TVKNSC, it looks like you aspire to a 70/30 stock bond asset allocation but you've gotten yourself into a very aggressive portfolio. If my math is right, you look like you're 91% stocks, 9% bonds. I'm not including the $15K emergency fund in this, just the assets in the TSP, IRAs and the two Vanguard funds in your taxable account.
To get yourself to a 70/30 asset allocation, you can get close to that (72/28) simply by exchanging your Vanguard Target Date 2040 funds in both IRAs with Vanguard LifeStrategy Moderate Growth (VSMGX) which has the same funds at the target date funds, only at a 60/40 stock/bond ratio. That gets you to 72/28. With ongoing contributions, your AA will gradually change, though, so you'll need to make some adjustments every 6 to 12 months for the next year or two (depending on returns) before you can get into more of an auto-pilot mode.
Depending on returns, you'll soon get to 70/30 as your TSP contributions to the G Fund pile up. In about one year, your contributions will pile up and your asset allocation will get too bond-heavy. So, you can start exchanging from the LifeStrategy Moderate Growth into the LifeStrategy Growth Fund (VASGX), which has an 80/20 asset allocation. So, after one year, you might wind up holding half of your IRAs in Growth and half in Moderate Growth.
After two years, assuming no gains or losses (which of course won't happen, but we're just doing some forecasting guesses), if you transfer the remaining half of your IRAs from VSMGX (Moderate Growth) to VASGX (Growth), and contribute another $5,500 to each plus $17,500 to the G Fund, then you'll still be at around 70/30 with a total balance of around $195,000.
After two years of contributions, your bond allocation will continue to climb because you're loading up so much on the G Fund, so eventually you could get to this to keep your portfolio at 70/30 (shown in Row 72 of spreadsheet, see below):
* Hold enough G Fund (around $25,000 or so, whatever it takes to be 30% of the sum of G Fund + VTIAX + VTSAX) to complement your taxable holdings of Total US Stock and Total International Stock to compose a virtual 3-Fund portfolio from those three funds
* Shift the rest of your TSP balance into a L Fund with a 70/30 AA (L2030 comes closest)
* In your IRAs, select the appropriate target date funds in your IRA that is 70/30, or else hold a mix of LifeStrategy Growth and Moderate Growth -- enough to get you to 70/30 in your overall portfolio
With the portfolio described above, after 2 years of contributions and depending on your gains/losses, you'll be on more of an auto-pilot mode where your three single funds (G Fund, VTIAX, VTSAX) can make up their own little 3-Fund portfolio, while the remainder of your TSP and your IRAs can be in set-it-and-forget-it all-in-one funds that match your desired AA. Until you get to that point, you will need to do a rebalance every 6 months or so.

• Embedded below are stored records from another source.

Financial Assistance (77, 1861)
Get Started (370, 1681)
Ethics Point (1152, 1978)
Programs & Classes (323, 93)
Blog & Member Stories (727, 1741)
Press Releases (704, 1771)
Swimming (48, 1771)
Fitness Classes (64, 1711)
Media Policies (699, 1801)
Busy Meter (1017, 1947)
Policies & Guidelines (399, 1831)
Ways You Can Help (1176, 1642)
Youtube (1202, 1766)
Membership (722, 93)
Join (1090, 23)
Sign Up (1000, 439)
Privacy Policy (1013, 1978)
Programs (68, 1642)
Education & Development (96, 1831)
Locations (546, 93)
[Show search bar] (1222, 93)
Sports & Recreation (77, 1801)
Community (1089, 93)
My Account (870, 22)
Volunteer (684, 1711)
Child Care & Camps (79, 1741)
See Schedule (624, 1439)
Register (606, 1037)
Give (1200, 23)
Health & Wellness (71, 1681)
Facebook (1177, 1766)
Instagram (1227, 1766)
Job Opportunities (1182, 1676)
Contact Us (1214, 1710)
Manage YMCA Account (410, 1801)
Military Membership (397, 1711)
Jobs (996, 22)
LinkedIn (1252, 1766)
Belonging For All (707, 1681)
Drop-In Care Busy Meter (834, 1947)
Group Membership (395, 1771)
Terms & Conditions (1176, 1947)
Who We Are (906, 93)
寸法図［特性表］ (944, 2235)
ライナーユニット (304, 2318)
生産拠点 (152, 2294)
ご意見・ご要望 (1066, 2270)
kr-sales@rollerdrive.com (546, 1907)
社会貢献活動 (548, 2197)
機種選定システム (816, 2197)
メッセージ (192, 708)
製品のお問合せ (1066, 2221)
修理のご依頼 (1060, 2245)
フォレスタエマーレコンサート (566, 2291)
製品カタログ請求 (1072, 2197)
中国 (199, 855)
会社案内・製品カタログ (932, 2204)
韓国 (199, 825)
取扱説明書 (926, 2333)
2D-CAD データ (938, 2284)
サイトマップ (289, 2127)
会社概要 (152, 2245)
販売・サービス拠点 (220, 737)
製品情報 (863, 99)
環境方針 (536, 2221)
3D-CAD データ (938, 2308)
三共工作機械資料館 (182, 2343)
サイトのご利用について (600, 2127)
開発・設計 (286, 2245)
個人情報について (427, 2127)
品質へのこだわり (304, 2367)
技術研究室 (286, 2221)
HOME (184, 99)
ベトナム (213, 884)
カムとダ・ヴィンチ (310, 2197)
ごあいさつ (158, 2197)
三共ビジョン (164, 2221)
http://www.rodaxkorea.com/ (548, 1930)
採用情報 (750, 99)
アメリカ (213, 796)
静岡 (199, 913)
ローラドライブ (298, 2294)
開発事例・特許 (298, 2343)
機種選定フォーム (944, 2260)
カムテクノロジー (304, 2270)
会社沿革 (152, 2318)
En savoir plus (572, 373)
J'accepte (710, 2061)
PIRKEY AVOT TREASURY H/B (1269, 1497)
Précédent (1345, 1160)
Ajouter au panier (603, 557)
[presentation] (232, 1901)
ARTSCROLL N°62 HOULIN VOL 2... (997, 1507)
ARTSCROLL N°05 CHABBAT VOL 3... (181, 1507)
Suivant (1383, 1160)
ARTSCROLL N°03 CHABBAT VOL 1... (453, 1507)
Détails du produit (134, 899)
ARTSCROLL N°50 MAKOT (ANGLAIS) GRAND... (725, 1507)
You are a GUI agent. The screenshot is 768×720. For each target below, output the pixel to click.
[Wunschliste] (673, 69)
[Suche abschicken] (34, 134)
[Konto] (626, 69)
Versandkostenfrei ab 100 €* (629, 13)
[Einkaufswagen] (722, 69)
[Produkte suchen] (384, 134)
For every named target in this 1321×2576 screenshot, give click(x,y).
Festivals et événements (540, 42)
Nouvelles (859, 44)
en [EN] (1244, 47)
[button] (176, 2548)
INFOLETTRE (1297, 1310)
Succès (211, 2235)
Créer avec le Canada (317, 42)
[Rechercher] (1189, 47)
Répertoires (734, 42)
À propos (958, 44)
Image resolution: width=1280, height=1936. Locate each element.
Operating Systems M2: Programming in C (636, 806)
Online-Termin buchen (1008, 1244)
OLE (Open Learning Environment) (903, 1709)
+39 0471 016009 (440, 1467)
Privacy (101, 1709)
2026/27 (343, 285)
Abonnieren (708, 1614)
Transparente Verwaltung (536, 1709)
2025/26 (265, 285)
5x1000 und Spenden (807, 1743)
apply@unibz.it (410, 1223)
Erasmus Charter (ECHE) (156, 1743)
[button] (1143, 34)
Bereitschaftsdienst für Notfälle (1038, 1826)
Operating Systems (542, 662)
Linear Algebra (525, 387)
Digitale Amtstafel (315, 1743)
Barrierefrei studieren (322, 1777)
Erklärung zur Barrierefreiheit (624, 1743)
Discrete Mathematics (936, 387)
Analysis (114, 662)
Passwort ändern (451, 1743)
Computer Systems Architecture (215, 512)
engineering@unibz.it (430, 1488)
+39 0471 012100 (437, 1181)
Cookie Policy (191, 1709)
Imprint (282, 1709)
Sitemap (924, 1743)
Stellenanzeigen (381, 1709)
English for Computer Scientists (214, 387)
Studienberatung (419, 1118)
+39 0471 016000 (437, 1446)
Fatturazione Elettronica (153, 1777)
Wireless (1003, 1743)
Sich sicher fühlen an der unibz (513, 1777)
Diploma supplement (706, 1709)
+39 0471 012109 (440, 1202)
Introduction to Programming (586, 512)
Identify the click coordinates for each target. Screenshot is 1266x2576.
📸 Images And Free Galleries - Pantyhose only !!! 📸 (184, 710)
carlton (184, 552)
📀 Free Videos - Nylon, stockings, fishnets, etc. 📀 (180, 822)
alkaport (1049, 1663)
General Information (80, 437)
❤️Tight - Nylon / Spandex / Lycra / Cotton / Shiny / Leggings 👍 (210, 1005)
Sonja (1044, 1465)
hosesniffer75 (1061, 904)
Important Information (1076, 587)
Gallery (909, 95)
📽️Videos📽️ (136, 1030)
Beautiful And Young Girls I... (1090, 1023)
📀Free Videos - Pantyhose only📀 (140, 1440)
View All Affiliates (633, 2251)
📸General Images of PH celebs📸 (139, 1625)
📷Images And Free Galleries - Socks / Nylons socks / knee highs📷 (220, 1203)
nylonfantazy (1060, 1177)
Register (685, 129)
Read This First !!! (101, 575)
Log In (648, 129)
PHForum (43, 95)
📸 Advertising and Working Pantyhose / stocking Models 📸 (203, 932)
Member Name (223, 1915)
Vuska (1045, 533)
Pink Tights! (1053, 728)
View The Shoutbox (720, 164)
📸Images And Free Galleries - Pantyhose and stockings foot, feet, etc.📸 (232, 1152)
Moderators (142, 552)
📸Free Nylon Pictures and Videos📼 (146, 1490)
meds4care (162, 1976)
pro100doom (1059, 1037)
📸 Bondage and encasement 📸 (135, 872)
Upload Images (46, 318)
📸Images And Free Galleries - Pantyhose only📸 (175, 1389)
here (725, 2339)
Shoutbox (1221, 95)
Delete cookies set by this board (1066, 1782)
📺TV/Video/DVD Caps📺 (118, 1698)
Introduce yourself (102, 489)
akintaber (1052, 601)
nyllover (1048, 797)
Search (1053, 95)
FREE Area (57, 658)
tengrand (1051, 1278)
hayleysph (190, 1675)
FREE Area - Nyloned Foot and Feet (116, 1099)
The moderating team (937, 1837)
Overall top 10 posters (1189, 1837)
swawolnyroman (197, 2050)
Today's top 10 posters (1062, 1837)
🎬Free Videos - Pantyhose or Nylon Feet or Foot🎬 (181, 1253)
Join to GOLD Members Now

To keep VTIAX and VTSAX in balance to keep your desired 70/30 US/International ratio, I recommend you NOT reinvest the dividends from these funds. Instead, direct the dividends to the Vanguard money market fund and then reinvest them into whichever fund needs the money to keep your desired asset allocation between US and International. It's not that important to keep them perfectly balanced, just do the best you can. US and International stocks have a pretty strong correlation (similar returns) anyway, so they will probably stay relatively close to each other. You'll probably wind up needing to direct dividends to Total US Stock Market, because the ratio between US and International right now is 56/44. So, this means that your international holdings are a bit more than 30% of stocks.
I computed this in a
Google spreadsheet that you can take a look at.
I hope this makes sense and please reply if you have any questions.